-- Opening Marker --
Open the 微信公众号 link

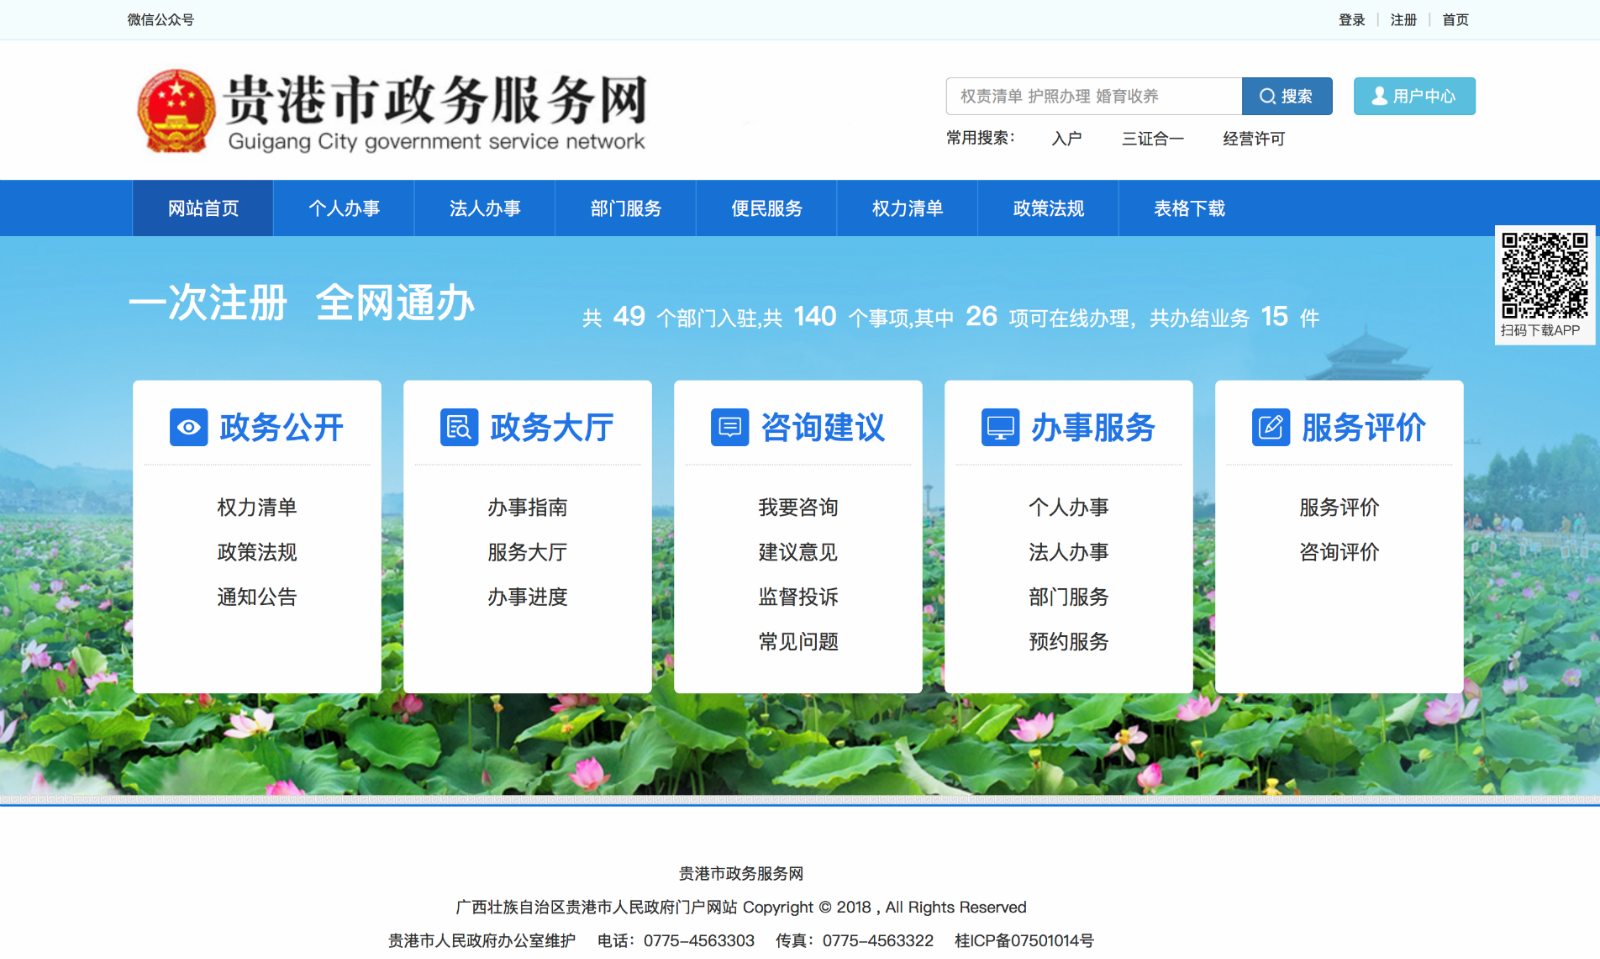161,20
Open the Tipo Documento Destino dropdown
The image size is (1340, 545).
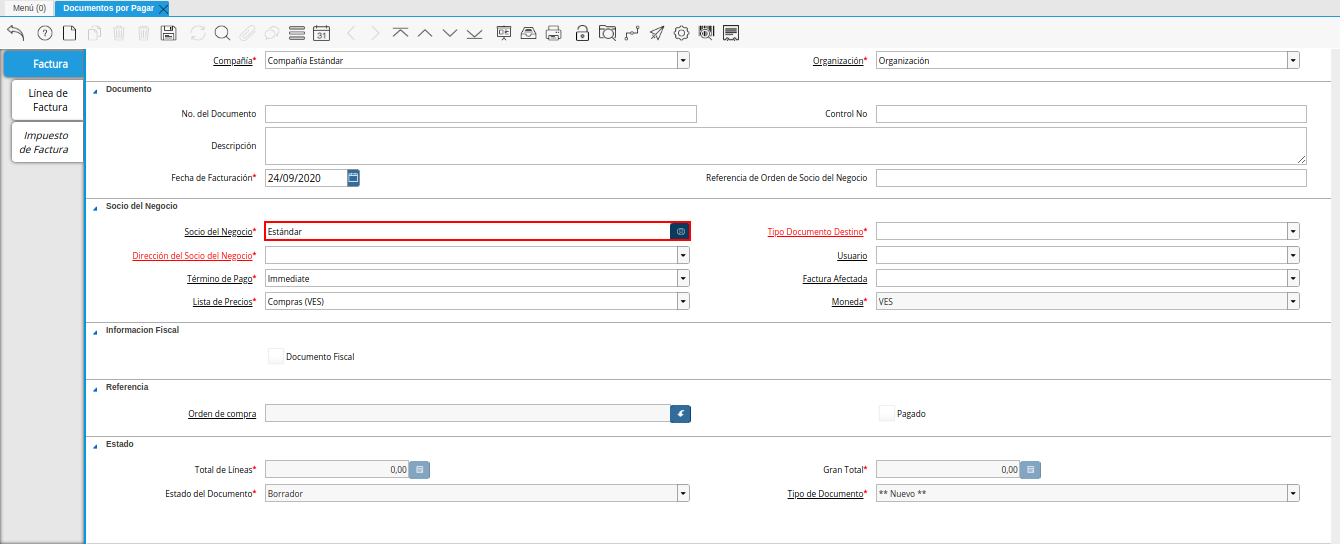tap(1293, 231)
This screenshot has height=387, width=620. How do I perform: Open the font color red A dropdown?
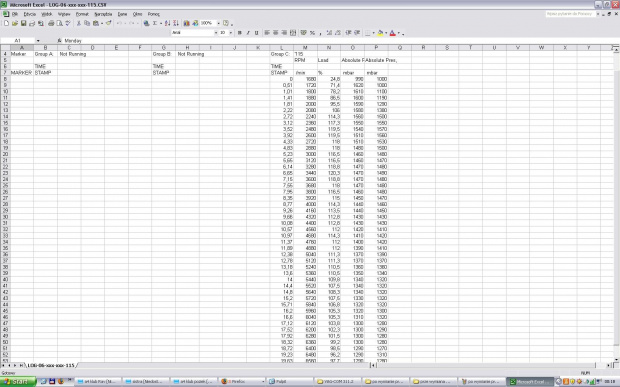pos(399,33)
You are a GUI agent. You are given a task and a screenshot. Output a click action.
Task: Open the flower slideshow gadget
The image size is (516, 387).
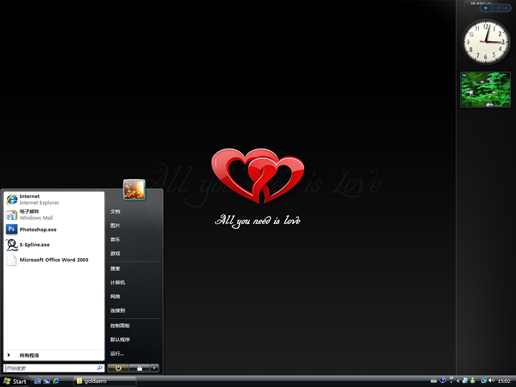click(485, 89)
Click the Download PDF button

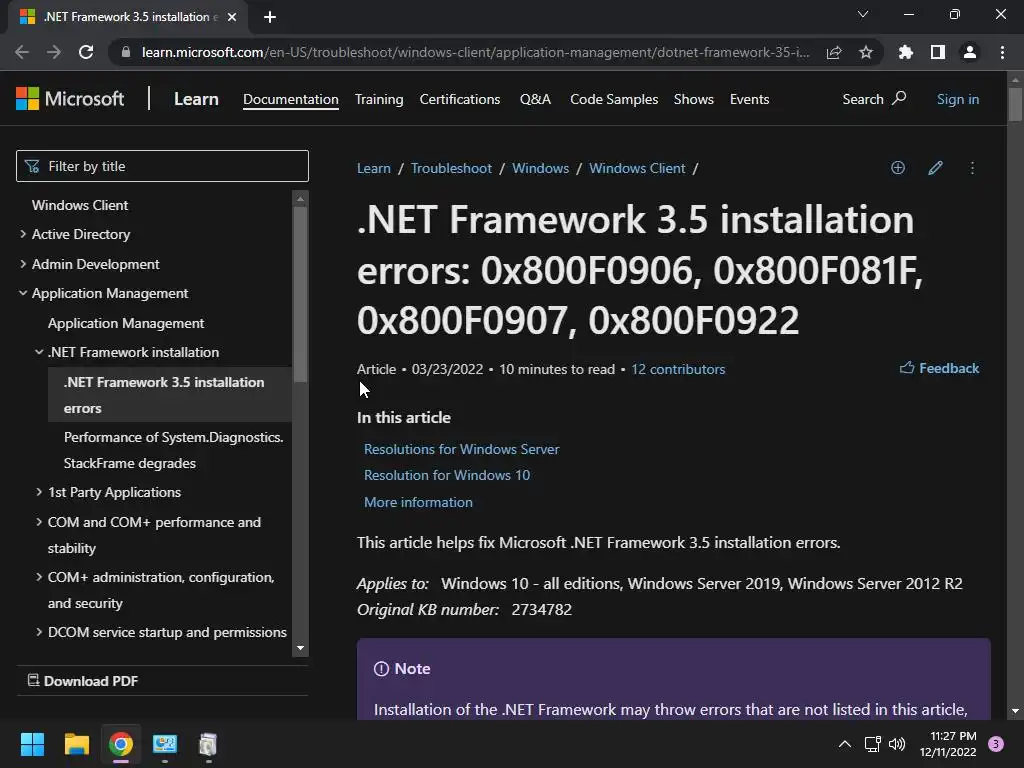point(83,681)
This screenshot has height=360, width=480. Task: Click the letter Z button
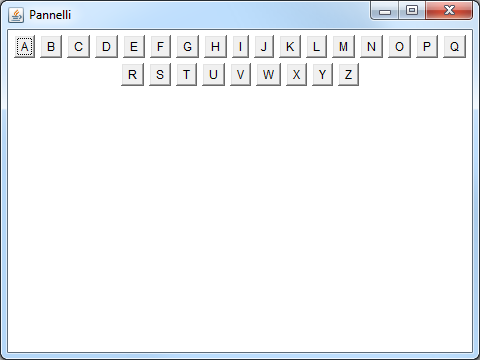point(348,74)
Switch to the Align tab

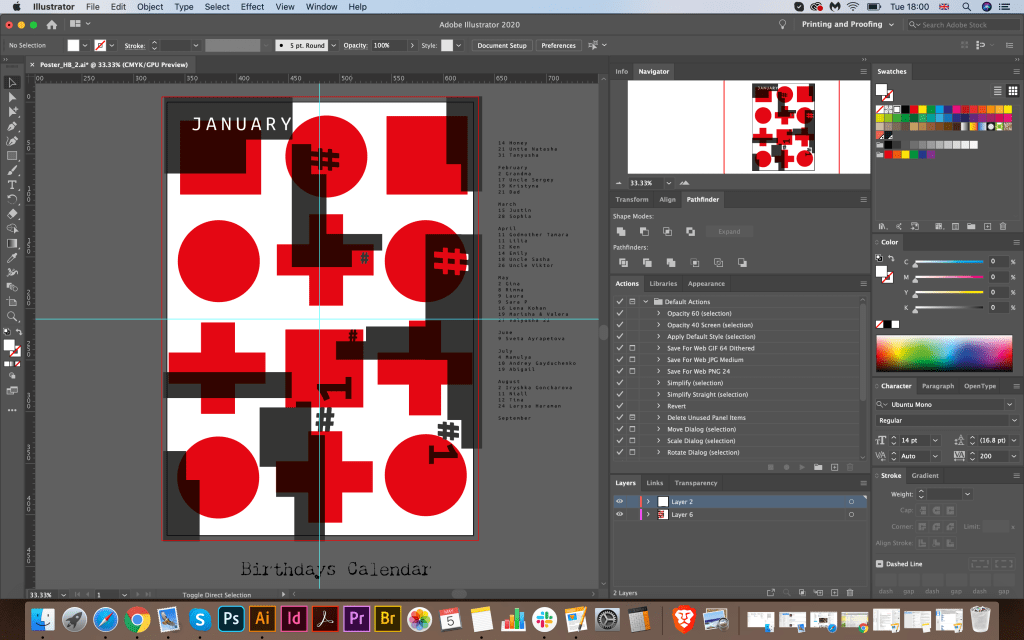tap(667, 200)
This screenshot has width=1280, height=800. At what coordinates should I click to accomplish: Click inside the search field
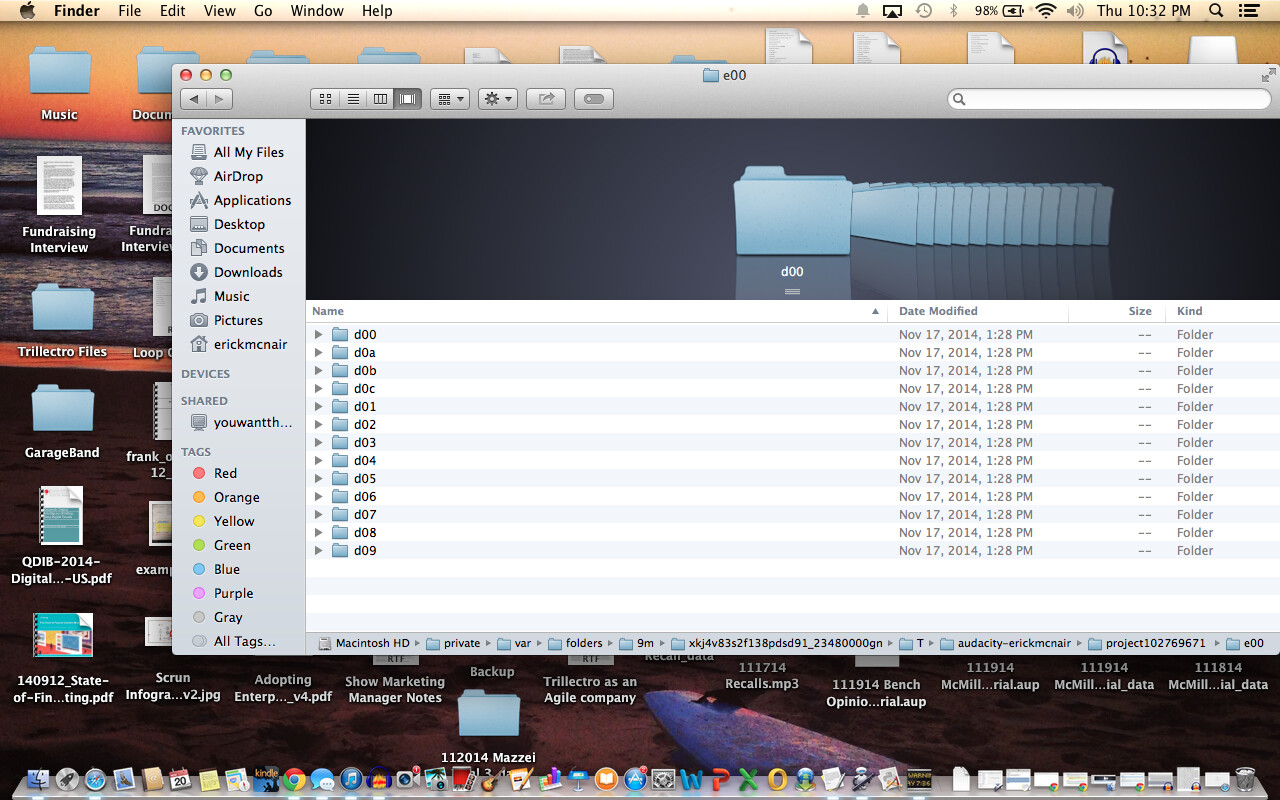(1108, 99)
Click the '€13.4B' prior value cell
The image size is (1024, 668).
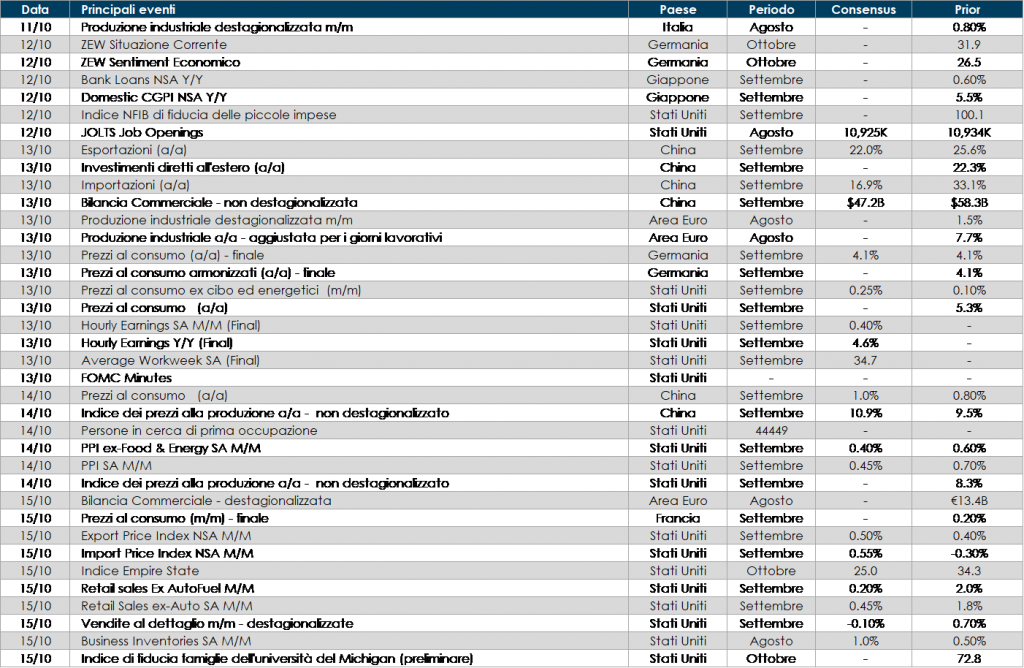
-- Closing Marker --
Set the pictures aside and reproduce exactly the lines above, from the line holding "Open the Tipo Documento Destino dropdown" through the line holding "You are a GUI", both included, with nothing else.

Solution for this task
Open the Tipo Documento Destino dropdown
The image size is (1340, 545).
tap(1293, 231)
This screenshot has height=387, width=620. How do I perform: Open the font color red A dropdown?
pos(399,33)
You are a GUI agent. You are given a task and a screenshot. Output a click action.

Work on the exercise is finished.